◆ **Short problem**
Answer these questions from the text on writing a scientific introduction:
1. In what tense should the introduction section be written?
2. Which ancient Greek poet's motto is quoted, and what does it say?
3. Under how many headings does the text suggest analyzing the issues for the introduction?

------ Source excerpt ------

Writing A Scientific Introduction For Essay

Abstract

An article primarily includes the following sections: introduction, materials and methods, results, discussion, and conclusion. Before writing the introduction, the main steps, the heading and the familiarity level of the readers should be considered. Writing should begin when the experimental system and the equipment are available. The introduction section comprises the first portion of the manuscript, and it should be written using the simple present tense. Additionally, abbreviations and explanations are included in this section. The main goal of the introduction is to convey basic information to the readers without obligating them to investigate previous publications and to provide clues as to the results of the present study. To do this, the subject of the article should be thoroughly reviewed, and the aim of the study should be clearly stated immediately after discussing the basic references. In this review, we aim to convey the principles of writing the introduction section of a manuscript to residents and young investigators who have just begun to write a manuscript.

Keywords: Article, introduction, scientific

Introduction

When entering a gate of a magnificent city we can make a prediction about the splendor, pomposity, history, and civilization we will encounter in the city. Occasionally, gates do not give even a glimpse of the city, and it can mislead the visitors about inner sections of the city. Introduction sections of the articles are like gates of a city. It is a presentation aiming at introducing itself to the readers, and attracting their attention. Attractiveness, clarity, piquancy, and analytical capacity of the presentation will urge the reader to read the subsequent sections of the article. On the other hand as is understood from the motto of antique Greek poet Euripides “a bad beginning makes a bad ending”, ‘Introduction’ section of a scientific article is important in that it can reveal the conclusion of the article.[1]

It is useful to analyze the issues to be considered in the ‘Introduction’ section under 3 headings. Firstly, information should be provided about the general topic of the article in the light of the current literature which paves the way for the disclosure of the objective of the manuscript. Then the specific subject matter, and the issue to be focused on should be dealt with, the problem should be brought forth, and fundamental references related to the topic should be discussed. Finally, our recommendations for solution should be described, in other words our aim should be communicated. When these steps are followed in that order, the reader can track the problem, and its solution from his/her own perspective under the light of current literature. Otherwise, even a perfect study presented in a non-systematized, confused design will lose the chance of reading. Indeed inadequate information, inability to clarify the problem, and sometimes concealing the solution will keep the reader who has a desire to attain new information away from reading the manuscript.[1–3]

First of all, explanation of the topic in the light of the current literature should be made in clear, and precise terms as if the reader is completely ignorant of the subject. In this section, establishment of a warm rapport between the reader, and the manuscript is aimed. Since frantic plunging into the problem or the solution will push the reader into the dilemma of either screening the literature about the subject matter or refraining from reading the article. Updated, and robust information should be presented in the ‘Introduction’ section.

------ Listed records ------

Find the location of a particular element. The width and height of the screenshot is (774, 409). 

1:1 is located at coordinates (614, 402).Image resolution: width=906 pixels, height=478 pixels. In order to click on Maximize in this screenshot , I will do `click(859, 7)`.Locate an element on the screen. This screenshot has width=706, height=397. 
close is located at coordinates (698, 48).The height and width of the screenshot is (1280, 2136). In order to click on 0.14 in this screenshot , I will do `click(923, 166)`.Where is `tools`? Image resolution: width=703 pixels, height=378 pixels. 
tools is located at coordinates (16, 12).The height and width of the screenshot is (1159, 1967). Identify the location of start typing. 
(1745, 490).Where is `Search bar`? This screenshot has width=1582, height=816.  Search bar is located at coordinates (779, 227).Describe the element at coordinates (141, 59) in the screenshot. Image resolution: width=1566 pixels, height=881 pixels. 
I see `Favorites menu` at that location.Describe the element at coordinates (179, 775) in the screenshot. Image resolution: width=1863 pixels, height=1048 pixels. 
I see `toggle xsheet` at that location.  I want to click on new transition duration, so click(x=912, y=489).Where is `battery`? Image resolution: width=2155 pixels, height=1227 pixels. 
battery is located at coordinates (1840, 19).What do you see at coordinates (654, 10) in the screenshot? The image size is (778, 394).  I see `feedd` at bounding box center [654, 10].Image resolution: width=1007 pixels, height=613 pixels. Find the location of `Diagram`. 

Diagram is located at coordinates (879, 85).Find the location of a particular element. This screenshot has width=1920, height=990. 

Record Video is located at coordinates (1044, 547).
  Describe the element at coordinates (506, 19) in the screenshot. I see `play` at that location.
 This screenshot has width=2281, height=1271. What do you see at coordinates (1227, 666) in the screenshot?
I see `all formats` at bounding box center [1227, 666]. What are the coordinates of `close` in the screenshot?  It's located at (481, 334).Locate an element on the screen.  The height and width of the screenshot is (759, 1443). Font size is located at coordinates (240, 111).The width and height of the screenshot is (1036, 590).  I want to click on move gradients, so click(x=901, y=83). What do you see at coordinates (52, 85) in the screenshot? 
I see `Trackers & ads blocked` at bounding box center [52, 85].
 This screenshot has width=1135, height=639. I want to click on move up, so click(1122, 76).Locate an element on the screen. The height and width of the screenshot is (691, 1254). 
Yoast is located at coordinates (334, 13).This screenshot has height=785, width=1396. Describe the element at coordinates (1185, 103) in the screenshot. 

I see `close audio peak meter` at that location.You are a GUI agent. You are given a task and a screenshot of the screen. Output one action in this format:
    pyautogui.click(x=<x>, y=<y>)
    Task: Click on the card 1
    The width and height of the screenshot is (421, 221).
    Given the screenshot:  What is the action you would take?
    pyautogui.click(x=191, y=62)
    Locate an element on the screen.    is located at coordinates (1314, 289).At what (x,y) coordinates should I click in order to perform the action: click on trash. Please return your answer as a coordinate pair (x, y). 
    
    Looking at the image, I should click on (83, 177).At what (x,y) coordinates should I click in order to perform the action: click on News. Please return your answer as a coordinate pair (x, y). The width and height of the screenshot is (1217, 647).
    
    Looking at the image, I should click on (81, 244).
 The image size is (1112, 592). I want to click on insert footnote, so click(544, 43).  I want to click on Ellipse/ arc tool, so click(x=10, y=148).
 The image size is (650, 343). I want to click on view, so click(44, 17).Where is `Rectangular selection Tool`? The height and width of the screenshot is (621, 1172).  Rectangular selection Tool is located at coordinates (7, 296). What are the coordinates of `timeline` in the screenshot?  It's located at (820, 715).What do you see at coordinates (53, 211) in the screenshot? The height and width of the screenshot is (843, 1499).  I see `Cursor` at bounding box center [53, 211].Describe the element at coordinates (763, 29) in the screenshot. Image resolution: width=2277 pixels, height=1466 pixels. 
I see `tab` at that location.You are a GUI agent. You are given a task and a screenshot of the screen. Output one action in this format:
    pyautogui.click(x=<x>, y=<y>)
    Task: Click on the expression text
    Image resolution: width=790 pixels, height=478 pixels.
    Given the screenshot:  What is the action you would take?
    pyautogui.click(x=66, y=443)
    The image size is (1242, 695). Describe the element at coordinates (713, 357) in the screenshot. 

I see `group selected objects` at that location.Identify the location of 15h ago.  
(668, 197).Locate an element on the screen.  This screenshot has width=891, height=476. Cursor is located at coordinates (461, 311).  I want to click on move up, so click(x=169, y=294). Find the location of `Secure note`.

------

◆ **Solution to this task**
1. The simple present tense.
2. Euripides: "a bad beginning makes a bad ending."
3. Three.